__Task brief__
Your copy of the data should match it exactly, except that the pictures are gone.

□ □ □

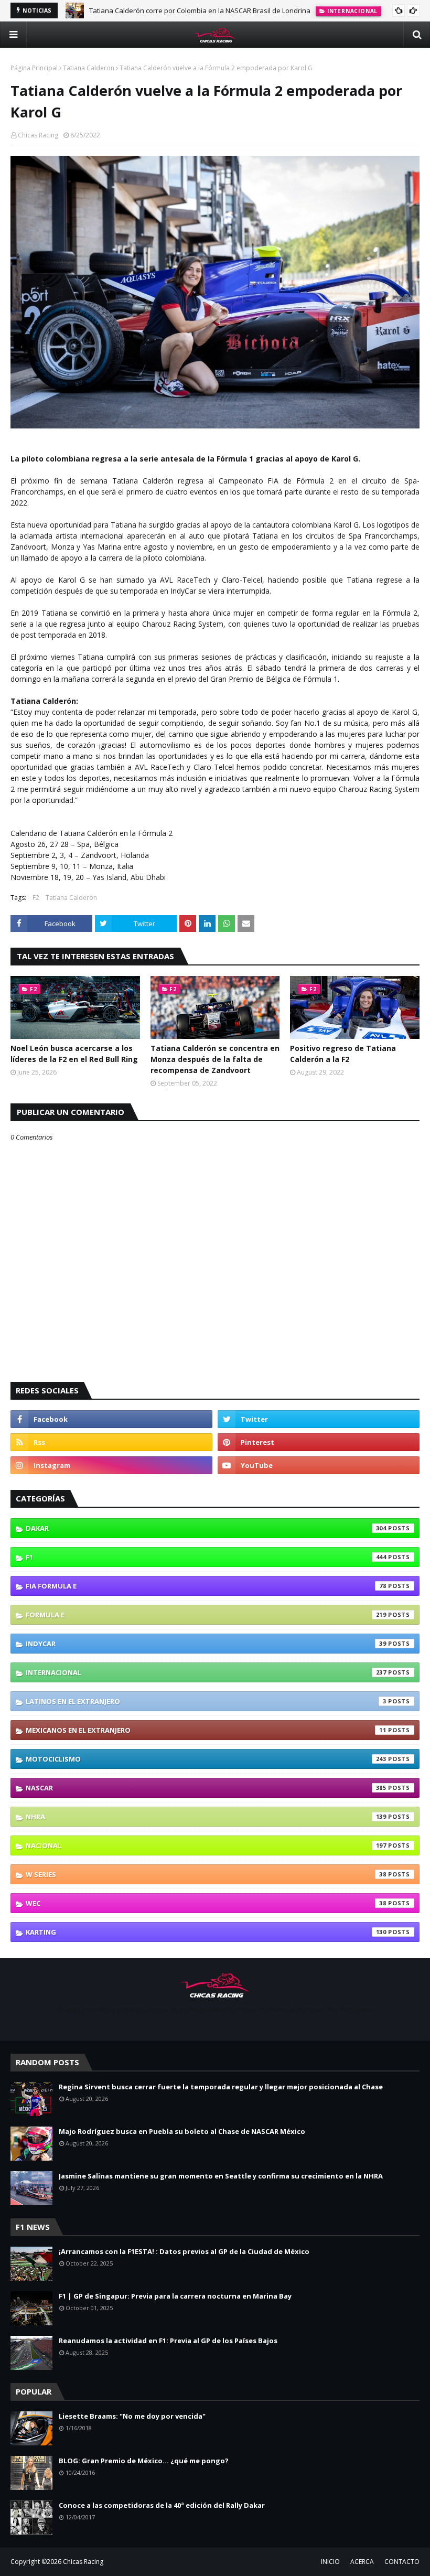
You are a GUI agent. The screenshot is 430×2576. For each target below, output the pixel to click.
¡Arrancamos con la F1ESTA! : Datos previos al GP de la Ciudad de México (184, 2251)
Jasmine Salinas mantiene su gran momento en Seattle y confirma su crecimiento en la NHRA (221, 2176)
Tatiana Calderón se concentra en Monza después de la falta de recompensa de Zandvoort (215, 1059)
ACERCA (362, 2561)
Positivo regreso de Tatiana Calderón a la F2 (343, 1053)
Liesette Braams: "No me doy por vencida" (132, 2416)
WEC (206, 1903)
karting (206, 1932)
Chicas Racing (38, 135)
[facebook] (111, 1419)
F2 (36, 897)
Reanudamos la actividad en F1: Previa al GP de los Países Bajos (168, 2340)
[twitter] (319, 1419)
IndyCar (206, 1643)
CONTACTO (402, 2561)
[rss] (111, 1442)
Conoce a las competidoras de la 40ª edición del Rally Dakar (162, 2505)
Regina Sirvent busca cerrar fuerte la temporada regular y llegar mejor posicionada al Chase (221, 2086)
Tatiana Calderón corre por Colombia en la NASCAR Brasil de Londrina (199, 10)
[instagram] (111, 1465)
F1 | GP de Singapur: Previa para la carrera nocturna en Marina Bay (175, 2296)
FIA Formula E (206, 1586)
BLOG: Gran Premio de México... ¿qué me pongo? (144, 2460)
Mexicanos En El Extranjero (206, 1730)
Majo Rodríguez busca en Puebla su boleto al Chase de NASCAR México (182, 2131)
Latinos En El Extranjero (206, 1701)
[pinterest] (319, 1442)
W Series (206, 1874)
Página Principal (34, 67)
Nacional (206, 1845)
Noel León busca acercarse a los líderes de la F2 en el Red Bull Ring (74, 1053)
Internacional (206, 1672)
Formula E (206, 1614)
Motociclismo (206, 1759)
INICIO (330, 2561)
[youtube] (319, 1465)
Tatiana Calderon (88, 67)
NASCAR (206, 1788)
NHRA (206, 1816)
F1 (206, 1557)
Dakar (206, 1528)
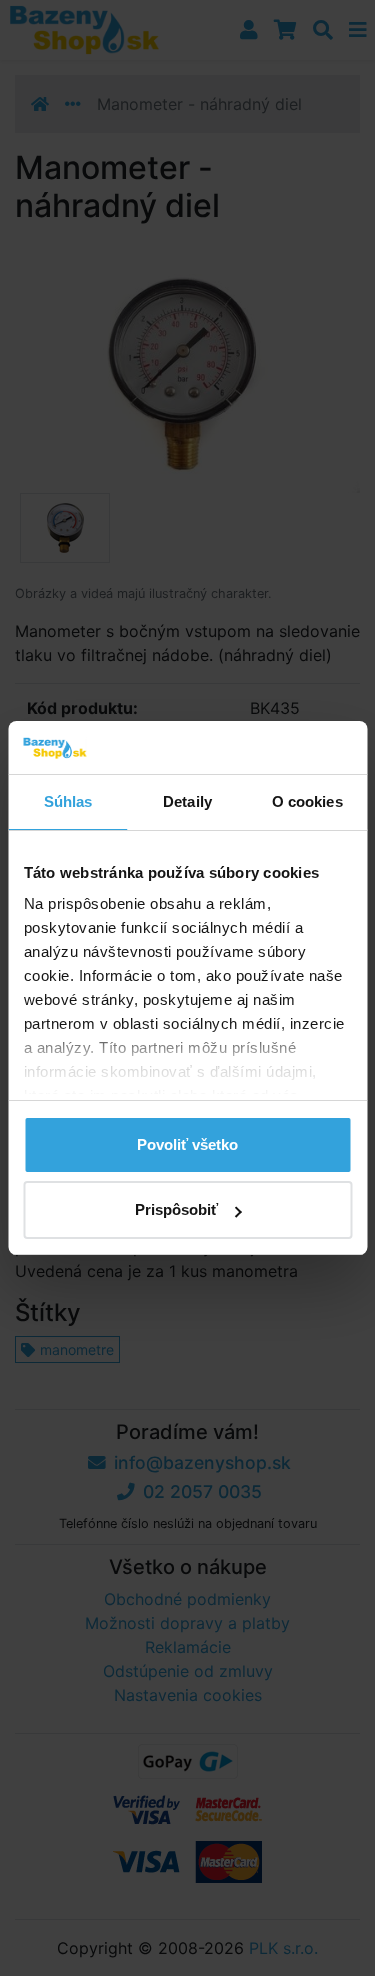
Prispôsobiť (176, 1209)
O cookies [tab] (307, 801)
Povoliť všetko (187, 1144)
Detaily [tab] (187, 801)
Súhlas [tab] (68, 801)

□ □ □

__Task output__
You are a GUI agent. The screenshot is 430×2576. For each target below, output the pixel to click.
¡Arrancamos con la F1ESTA! : Datos previos al GP de la Ciudad de México (184, 2251)
Jasmine Salinas mantiene su gran momento en Seattle y confirma su crecimiento en la NHRA (221, 2176)
Tatiana Calderón se concentra en Monza después de la falta de recompensa de Zandvoort (215, 1059)
ACERCA (362, 2561)
Positivo regreso de Tatiana Calderón a la F2 (343, 1053)
Liesette Braams: "No me doy por vencida" (132, 2416)
WEC (206, 1903)
karting (206, 1932)
Chicas Racing (38, 135)
[facebook] (111, 1419)
F2 (36, 897)
Reanudamos la actividad en F1: Previa al GP de los Países Bajos (168, 2340)
[twitter] (319, 1419)
IndyCar (206, 1643)
CONTACTO (402, 2561)
[rss] (111, 1442)
Conoce a las competidoras de la 40ª edición del Rally Dakar (162, 2505)
Regina Sirvent busca cerrar fuerte la temporada regular y llegar mejor posicionada al Chase (221, 2086)
Tatiana Calderón corre por Colombia en la NASCAR Brasil de Londrina (199, 10)
[instagram] (111, 1465)
F1 | GP de Singapur: Previa para la carrera nocturna en Marina Bay (175, 2296)
FIA Formula E (206, 1586)
BLOG: Gran Premio de México... ¿qué me pongo? (144, 2460)
Mexicanos En El Extranjero (206, 1730)
Majo Rodríguez busca en Puebla su boleto al Chase de NASCAR México (182, 2131)
Latinos En El Extranjero (206, 1701)
[pinterest] (319, 1442)
W Series (206, 1874)
Página Principal (34, 67)
Nacional (206, 1845)
Noel León busca acercarse a los líderes de la F2 en el Red Bull Ring (74, 1053)
Internacional (206, 1672)
Formula E (206, 1614)
Motociclismo (206, 1759)
INICIO (330, 2561)
[youtube] (319, 1465)
Tatiana Calderon (88, 67)
NASCAR (206, 1788)
NHRA (206, 1816)
F1 (206, 1557)
Dakar (206, 1528)
Prispôsobiť (176, 1209)
O cookies [tab] (307, 801)
Povoliť všetko (187, 1144)
Detaily [tab] (187, 801)
Súhlas [tab] (68, 801)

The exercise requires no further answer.